Sì, è pura provocazione, ma a me non è sembrato affatto male.
Gabriel Range costruisce il suo film in forma di documentario, un documentario che ricostruisce l’ipotetica morte di George W. Bush avvenuta il 9 ottobre 2007.
La struttura, in questo senso, è perfetta, e la ricostruzione, tramite l’uso del computer e le false interviste, rende il tutto molto credibile.

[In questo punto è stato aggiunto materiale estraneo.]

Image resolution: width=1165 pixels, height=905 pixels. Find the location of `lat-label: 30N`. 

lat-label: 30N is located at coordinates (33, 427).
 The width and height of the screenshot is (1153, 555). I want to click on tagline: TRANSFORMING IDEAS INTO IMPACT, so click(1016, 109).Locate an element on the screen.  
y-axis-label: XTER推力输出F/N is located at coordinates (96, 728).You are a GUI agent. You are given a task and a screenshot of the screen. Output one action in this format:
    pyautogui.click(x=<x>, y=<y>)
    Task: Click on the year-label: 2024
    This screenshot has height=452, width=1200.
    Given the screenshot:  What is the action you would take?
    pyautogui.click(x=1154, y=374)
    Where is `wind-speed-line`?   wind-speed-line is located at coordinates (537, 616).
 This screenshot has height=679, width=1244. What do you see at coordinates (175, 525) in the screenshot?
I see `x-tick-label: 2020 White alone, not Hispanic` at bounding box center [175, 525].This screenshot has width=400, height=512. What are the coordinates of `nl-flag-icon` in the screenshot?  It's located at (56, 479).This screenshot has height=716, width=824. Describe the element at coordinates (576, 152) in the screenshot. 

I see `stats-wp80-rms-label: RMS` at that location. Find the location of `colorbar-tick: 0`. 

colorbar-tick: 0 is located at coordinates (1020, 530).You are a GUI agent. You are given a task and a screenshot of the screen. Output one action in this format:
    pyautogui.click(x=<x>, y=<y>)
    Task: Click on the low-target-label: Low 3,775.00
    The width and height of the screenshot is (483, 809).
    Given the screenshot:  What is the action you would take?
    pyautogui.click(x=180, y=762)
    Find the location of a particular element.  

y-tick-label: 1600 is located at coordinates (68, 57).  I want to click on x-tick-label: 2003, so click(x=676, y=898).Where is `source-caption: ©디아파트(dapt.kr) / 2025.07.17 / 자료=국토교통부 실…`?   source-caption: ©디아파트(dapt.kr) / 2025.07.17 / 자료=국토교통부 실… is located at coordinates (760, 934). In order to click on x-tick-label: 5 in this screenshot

La soluzione del thriller è ciò che, ho letto, lascia più perplessi i detrattori di Range.
Mi chiedo perché.
Non posso parlarne in questa sede, perché svelerei il finale, ma davvero tutte le ipotesi di Range e le loro implicazioni non mi sono sembrate affatto implausibili.
Mi pare che interessi economici, fallimenti di CIA e FBI, millanterie allarmismi e spropositi dei mezzi di comunicazione, depressione e follia degli individui, luoghi comuni e facili supposizioni siano, in fondo, il nostro pane quotidiano. O no?